**What the task requires**
Find each line in the records below that contains the word "accomplish", matching case exactly, and copy every such line.

··· Data records ···

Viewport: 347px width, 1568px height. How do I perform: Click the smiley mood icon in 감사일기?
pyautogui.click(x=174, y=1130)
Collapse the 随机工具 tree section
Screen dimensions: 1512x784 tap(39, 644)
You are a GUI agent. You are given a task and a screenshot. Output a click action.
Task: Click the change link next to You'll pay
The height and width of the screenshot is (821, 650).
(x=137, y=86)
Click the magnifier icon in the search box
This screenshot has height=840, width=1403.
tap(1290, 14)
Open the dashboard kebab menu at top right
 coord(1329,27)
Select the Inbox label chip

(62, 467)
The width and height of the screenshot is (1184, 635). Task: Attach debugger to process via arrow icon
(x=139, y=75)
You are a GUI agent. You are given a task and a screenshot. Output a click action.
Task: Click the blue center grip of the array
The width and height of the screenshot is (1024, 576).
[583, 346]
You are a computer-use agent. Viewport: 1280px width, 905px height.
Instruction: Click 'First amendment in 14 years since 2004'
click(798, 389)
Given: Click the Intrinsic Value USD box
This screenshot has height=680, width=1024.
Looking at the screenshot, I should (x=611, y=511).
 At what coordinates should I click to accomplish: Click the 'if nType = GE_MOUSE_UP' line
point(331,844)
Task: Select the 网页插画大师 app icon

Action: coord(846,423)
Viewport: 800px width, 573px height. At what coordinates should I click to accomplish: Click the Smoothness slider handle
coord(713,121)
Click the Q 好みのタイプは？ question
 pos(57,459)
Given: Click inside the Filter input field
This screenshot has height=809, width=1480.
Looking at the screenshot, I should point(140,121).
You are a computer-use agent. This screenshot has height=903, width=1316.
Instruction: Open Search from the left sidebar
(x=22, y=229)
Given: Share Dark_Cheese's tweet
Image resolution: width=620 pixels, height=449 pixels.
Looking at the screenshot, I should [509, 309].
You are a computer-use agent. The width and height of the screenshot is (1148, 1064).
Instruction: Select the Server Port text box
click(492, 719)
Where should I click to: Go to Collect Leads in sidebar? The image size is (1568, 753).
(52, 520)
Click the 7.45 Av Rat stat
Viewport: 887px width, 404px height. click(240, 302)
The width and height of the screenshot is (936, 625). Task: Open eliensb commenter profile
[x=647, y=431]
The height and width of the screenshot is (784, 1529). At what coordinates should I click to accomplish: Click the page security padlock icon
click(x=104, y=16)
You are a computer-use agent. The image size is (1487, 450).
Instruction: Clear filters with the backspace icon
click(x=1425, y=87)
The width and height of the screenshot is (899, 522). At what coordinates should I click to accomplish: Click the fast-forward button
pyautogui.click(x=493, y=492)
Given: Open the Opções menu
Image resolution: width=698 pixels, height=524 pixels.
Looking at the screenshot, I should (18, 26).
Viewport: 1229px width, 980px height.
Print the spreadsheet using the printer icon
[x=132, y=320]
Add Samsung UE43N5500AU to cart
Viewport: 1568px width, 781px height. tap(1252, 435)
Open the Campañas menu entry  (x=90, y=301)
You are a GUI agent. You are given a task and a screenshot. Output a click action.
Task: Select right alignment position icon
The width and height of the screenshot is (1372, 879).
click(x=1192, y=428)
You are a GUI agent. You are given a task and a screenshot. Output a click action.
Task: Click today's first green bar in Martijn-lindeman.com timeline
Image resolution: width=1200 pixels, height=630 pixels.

···

**Worked answer**
 At what coordinates should I click to accomplish: Click the 'if nType = GE_MOUSE_UP' line
Viewport: 800px width, 573px height. At what coordinates should I click to accomplish: Click the Smoothness slider handle
The height and width of the screenshot is (784, 1529). At what coordinates should I click to accomplish: Click the page security padlock icon
The width and height of the screenshot is (899, 522). At what coordinates should I click to accomplish: Click the fast-forward button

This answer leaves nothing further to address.